EXERCISE OBJECTIVE:
In the sumo report below, what win-loss record did Akebono finish the tourney with?

EXCERPT:
◇ ◇ ◇ ◇ ◇

Akebono, who had secured the championship on Friday, finished the 15-day tourney at Aichi Prefectural Gymnasium with a 13-2 mark while Musashimaru's victory lifted the burly yokozuna to his 10th win.
Sekiwake Kaio, meanwhile, posted his 11th win to virtually assure himself of promotion to ozeki on the final day of the tourney.
At the same time, sekiwake Tochiazuma served notice of his own ozeki aspirations by upending ozeki Dejima for a 12-3 record and runnerup recognition.
In Sunday's finale, Musashimaru locked onto Akebono's sash at the face-off, forcing a stalemate at mid-ring by keeping his shoulder buried low into the Nagoya champion's midsection.
When Akebono attempted to force his Samoan-born rival upright by reaching for the back of the belt, Musashimaru charged forward and with a final shove drove the 230-kg behemoth over the straw bales.
Akebono, however, refused to let the defeat dampen his championship spirits. "I'm absolutely thrilled, I can't really put how I feel into words," he beamed in the post-tourney interview.
"There were times when I thought about quitting sumo," he continued, referring to the injuries that forced him out of three tourneys in a row. "But, I also knew that if I just hung in there my ship would roll in someday."
Sekiwake Kaio (11-4), winner of the summer tourney in May, blasted out No. 4 maegashira Wakanoyama (7-8) with two powerful shoves to finish the 15-day tourney with his fifth straight win that virtually assured him promotion to ozeki.
Kaio also picked up his 10th outstanding performance award after defeating two yokozuna and three ozeki over the course of the tourney.

◇ ◇ ◇ ◇ ◇

DATA EXTRACT:
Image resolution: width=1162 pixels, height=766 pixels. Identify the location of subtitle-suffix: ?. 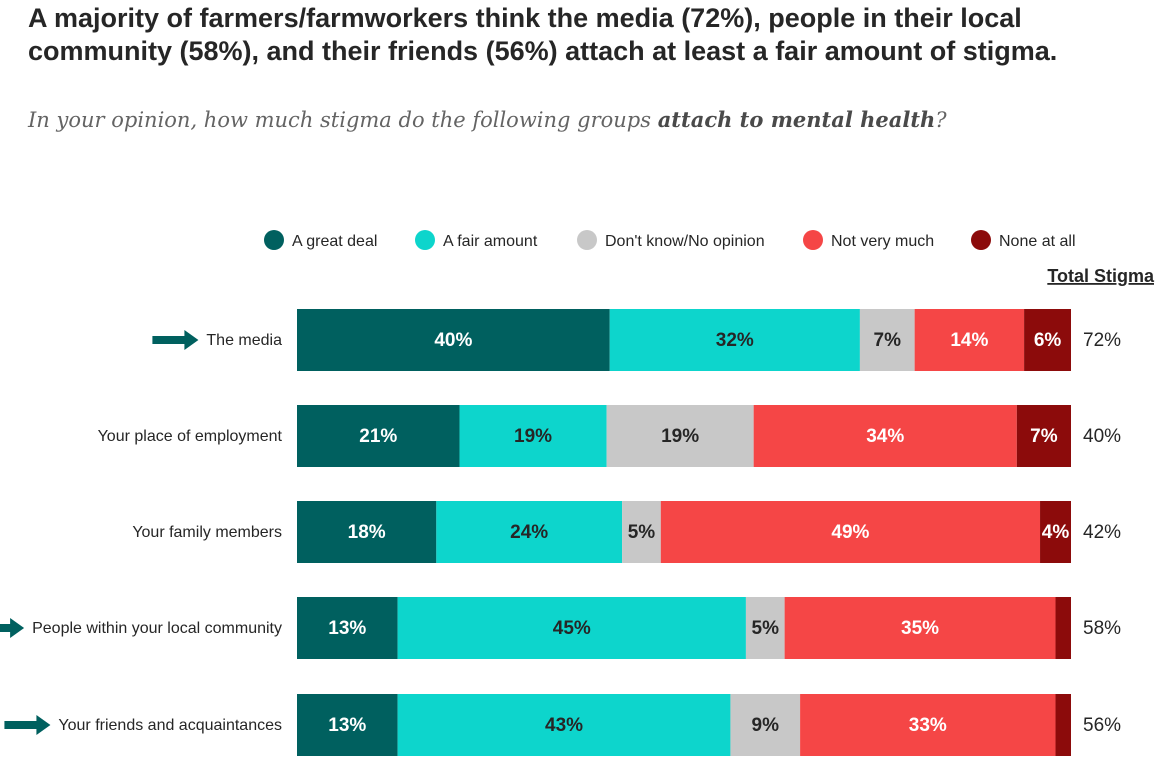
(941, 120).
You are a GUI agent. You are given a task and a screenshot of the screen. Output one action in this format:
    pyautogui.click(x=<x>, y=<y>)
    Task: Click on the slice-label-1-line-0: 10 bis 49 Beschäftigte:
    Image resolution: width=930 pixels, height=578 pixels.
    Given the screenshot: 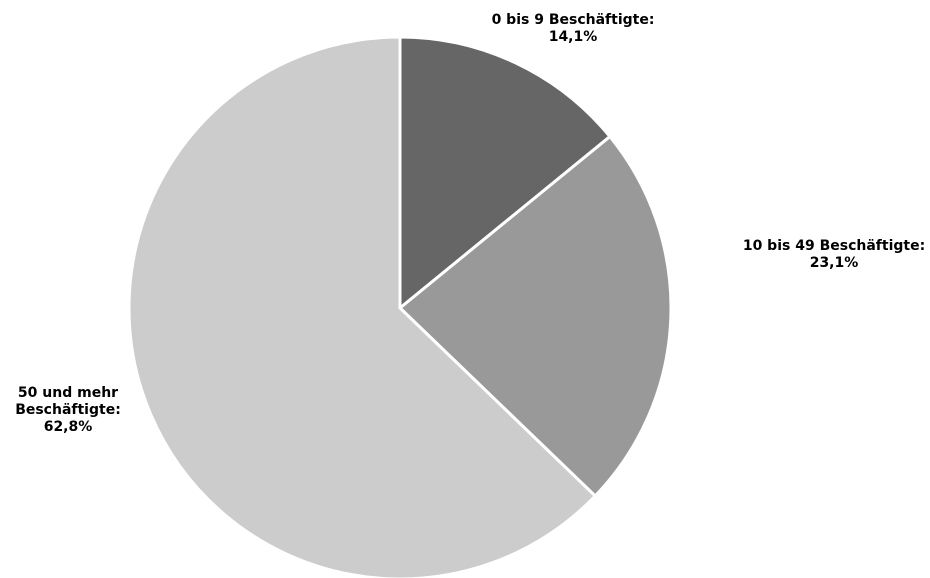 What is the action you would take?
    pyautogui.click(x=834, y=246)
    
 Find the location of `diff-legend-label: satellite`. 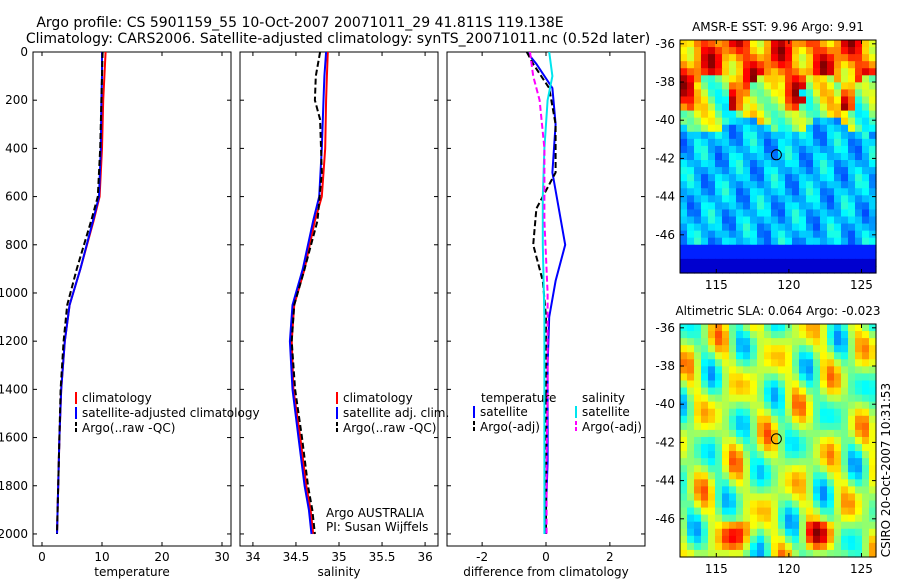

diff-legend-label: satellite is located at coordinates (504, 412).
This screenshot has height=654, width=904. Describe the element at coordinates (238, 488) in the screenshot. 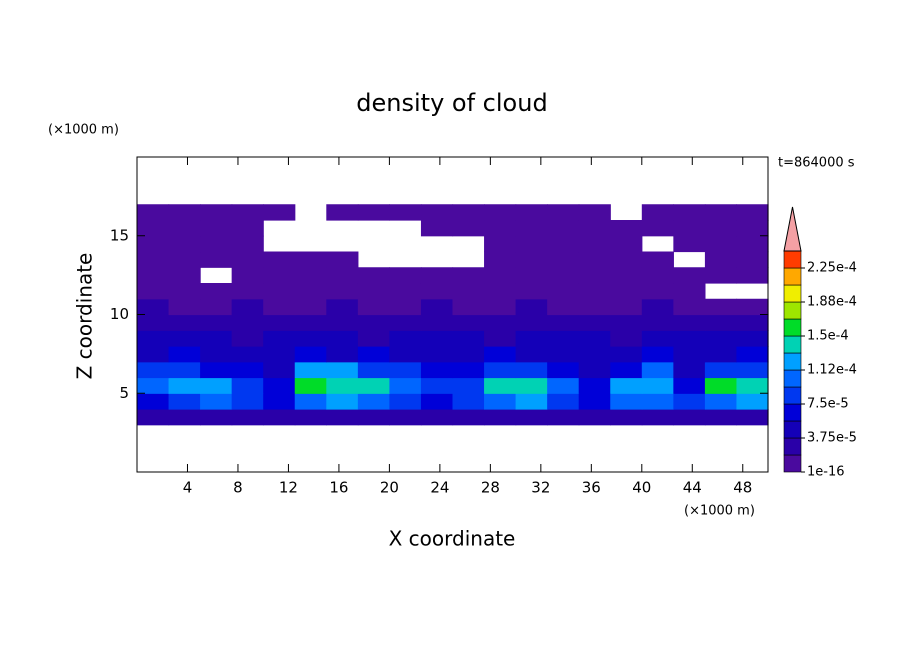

◇ ◇ ◇ ◇ ◇

ANSWER TO THIS PROBLEM:
13-2